§ Item coordinate data
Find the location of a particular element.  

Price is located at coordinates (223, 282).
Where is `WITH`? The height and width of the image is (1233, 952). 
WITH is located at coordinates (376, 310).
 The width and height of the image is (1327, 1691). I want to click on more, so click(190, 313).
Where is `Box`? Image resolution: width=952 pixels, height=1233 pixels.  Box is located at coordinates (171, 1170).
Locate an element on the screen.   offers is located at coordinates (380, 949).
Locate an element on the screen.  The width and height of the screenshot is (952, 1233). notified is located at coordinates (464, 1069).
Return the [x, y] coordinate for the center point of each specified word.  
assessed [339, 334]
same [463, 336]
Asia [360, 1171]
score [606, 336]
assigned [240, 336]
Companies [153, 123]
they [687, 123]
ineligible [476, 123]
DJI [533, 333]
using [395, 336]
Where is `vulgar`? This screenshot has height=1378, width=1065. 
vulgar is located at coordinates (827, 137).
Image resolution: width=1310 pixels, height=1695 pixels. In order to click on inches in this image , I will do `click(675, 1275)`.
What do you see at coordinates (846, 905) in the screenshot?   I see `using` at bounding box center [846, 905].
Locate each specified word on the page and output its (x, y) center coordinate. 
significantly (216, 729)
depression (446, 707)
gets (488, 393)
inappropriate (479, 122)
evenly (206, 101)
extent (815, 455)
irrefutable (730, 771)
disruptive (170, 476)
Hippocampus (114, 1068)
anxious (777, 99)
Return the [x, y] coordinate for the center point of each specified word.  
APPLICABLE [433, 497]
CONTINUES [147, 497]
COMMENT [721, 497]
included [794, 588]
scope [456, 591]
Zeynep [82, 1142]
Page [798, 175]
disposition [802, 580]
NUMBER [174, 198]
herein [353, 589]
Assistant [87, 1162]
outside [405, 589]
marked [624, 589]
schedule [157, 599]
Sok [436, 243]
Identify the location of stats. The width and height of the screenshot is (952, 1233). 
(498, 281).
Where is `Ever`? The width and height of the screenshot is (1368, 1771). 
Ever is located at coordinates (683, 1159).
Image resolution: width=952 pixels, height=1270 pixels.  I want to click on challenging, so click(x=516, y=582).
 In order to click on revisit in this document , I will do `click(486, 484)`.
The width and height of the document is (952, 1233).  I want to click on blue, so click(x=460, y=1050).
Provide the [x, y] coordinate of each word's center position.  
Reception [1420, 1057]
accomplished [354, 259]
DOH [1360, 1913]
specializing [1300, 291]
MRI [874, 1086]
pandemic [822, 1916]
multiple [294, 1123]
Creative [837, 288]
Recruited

§ THE REQUEST
Transcribe the lines of the data above without any changes, beginning at the line that contains "Page [798, 175]" and ending after the line that contains "Ever is located at coordinates (683, 1159).".

§ RESULT OF THIS EXERCISE
Page [798, 175]
disposition [802, 580]
NUMBER [174, 198]
herein [353, 589]
Assistant [87, 1162]
outside [405, 589]
marked [624, 589]
schedule [157, 599]
Sok [436, 243]
Identify the location of stats. The width and height of the screenshot is (952, 1233). 
(498, 281).
Where is `Ever`? The width and height of the screenshot is (1368, 1771). 
Ever is located at coordinates (683, 1159).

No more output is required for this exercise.